__Text passage__:

Once they captured a state, however, they were determined to keep it, and a regime founded by chance and based on a lie soon began to believe in its own infallibility. Socialism and communism were just words; the power and survival of the Soviet Communist Party were paramount. No one life was of any particular importance.
The most chilling moment in Chernobyl—in a way, worse than the explosion of the reactor itself—comes when the scientist assigned to help deal with the accident, Valery Legasov, stops a senior KGB official named Charkov to plead the case of a researcher who has been arrested. When Legasov asks about his researcher, Charkov pretends not to know who she is. Legasov notes that she was followed, and Charkov points to two goons down the hall. “And they follow me. The KGB is a circle of accountability, nothing more.” Legasov asks again for his associate’s release, and in return Charkov asks whether the professor will be “accountable” for her. When Legasov says he will, the old spy says, “Then it is done.” When Legasov begins to repeat her name—so the KGB knows whom to release—Charkov says, “I know who she is,” and walks away.
This exchange did not really happen—the detained scientist in the series is a composite character. Yet this scene captures something about the Soviet regime both at its most mundane and at its most dangerous. Everyone was accountable to everyone else. Any show of public defiance, or even a misplaced comment, could carry severe consequences. But at a moment of great peril to millions of Soviet citizens and millions more people around the world, no one was accountable. Every bureaucrat and manager simply repeated the mantra of the gray, authoritarian system that produced them: I had my job. I did my job. I fulfilled my tasks. I did nothing wrong.
In this environment, falsehoods are policy. In the hours following the explosion and the fire, Soviet authorities insanely tried to keep a spiraling nuclear disaster a state secret, hoping against all odds that they could hide a gigantic conflagration from American satellites and a massive release of radiation from even their country’s closest neighbors.

__Information supplied__:
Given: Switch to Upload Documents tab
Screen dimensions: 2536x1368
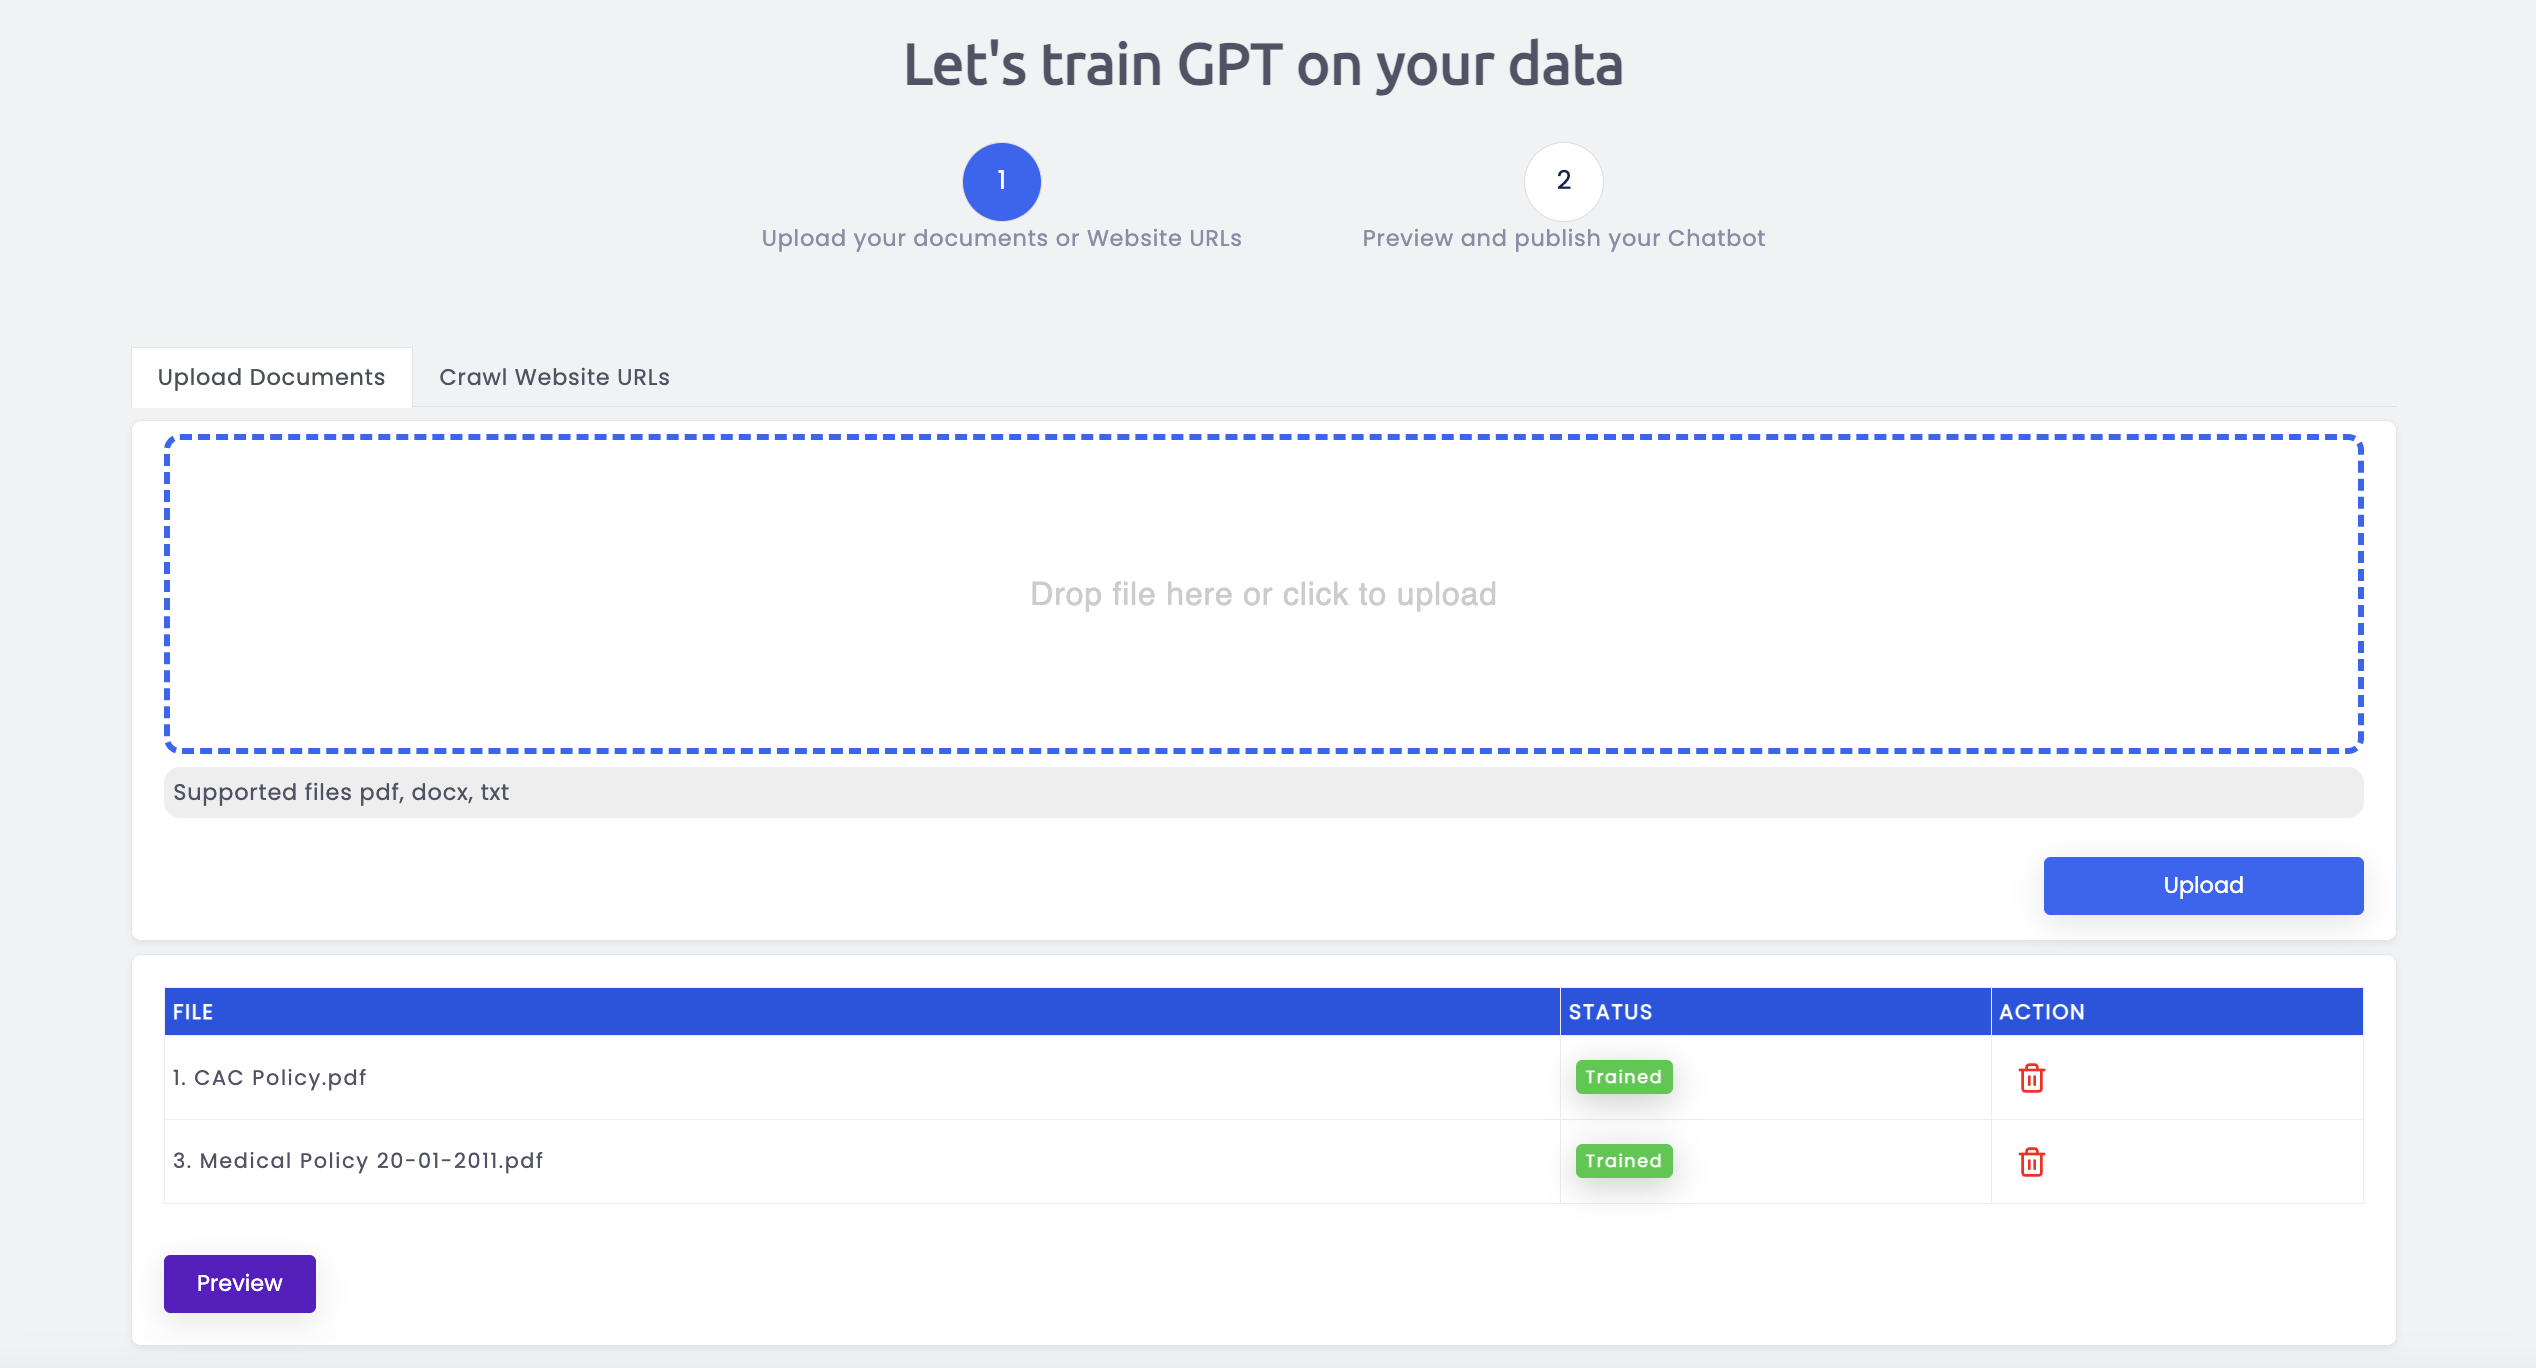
==
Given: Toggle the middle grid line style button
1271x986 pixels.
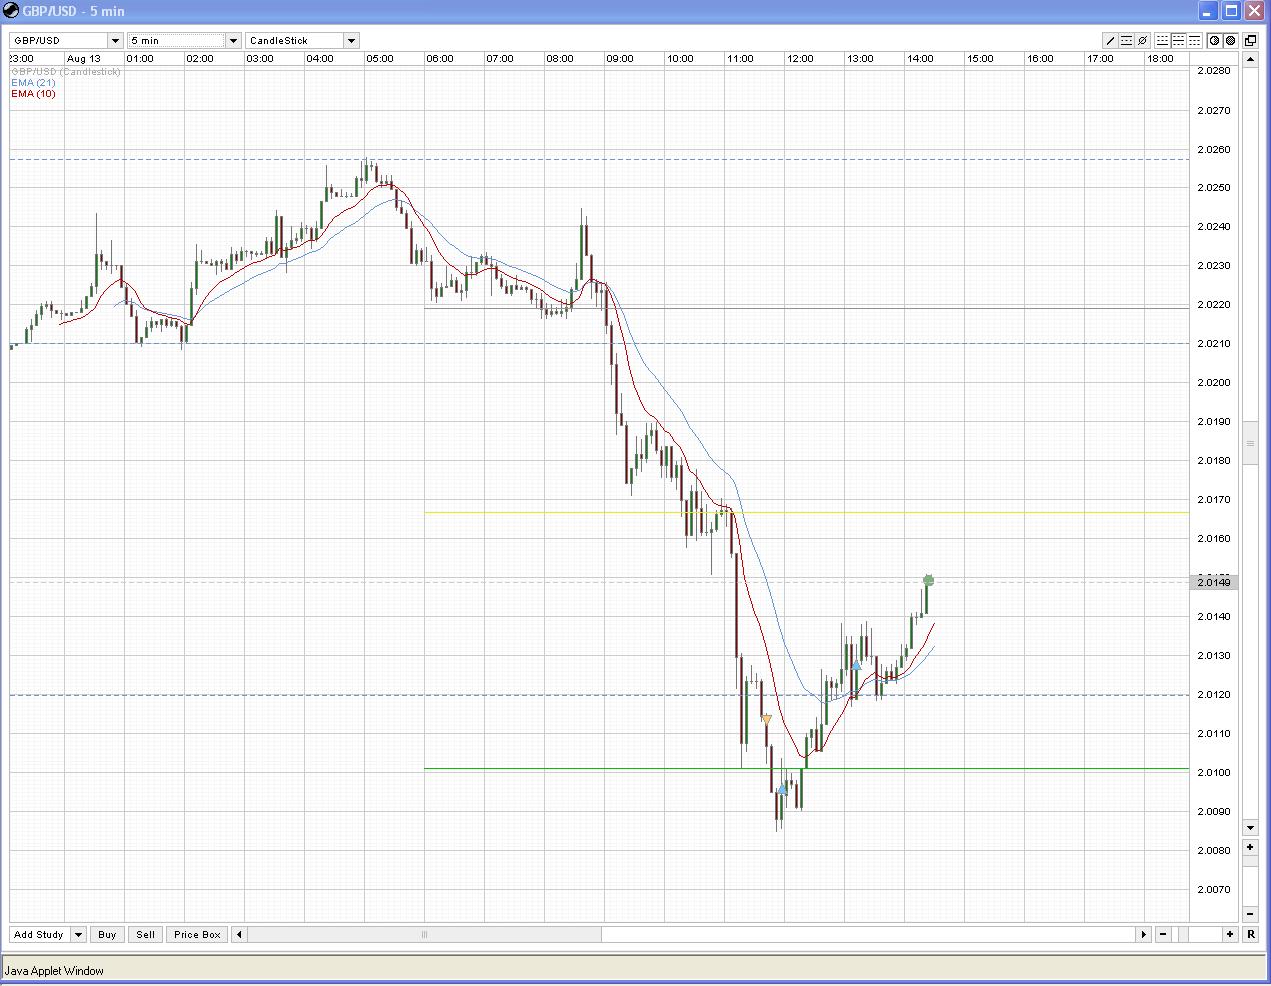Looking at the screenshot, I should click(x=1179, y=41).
...
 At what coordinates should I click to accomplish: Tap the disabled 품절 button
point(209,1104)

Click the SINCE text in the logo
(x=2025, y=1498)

__Requirement__: Carry on the passage about Chernobyl and the Soviet regime, picking up after its final sentence.

__Result for this exercise__:
This state, run by delusional old men chasing, imprisoning, and shooting millions of their fellow citizens in a “circle of accountability,” controlled thousands of nuclear weapons pointed at the United States and its allies. We all lived under the constant threat that the commitment of a group of paranoids to ideas first bruited about in the coffeehouses of Victorian Europe would lead to global extermination.
The Soviet Union is gone. The Russian Federation is a menace to peace, but Vladimir Putin is a second-rate mobster compared to the cool and brutal masters of the state that raised him. Soviet reactors no longer groan and strain in secrecy, and the last few RBMK-type plants in Russia are nearing the end of their lives, their flaws no longer hidden from the rest of the world. Instead of a combined force of tens of thousands of U.S. and Soviet warheads ready to immolate almost every major city in the Northern Hemisphere, each side has contented itself (for now) with roughly 1,500 weapons apiece.
Chernobyl is a grimly beautiful portrait of a diseased political system that died a more peaceful death than it deserved. Americans—and the rest of the world—should be happy that it is gone. We should also be grateful for our narrow escape not only from the burning reactors in the marshes of Pripyat, but from a state led by a cabal of dangerous men who, for the better part of a century, hijacked the fate of billions of human beings.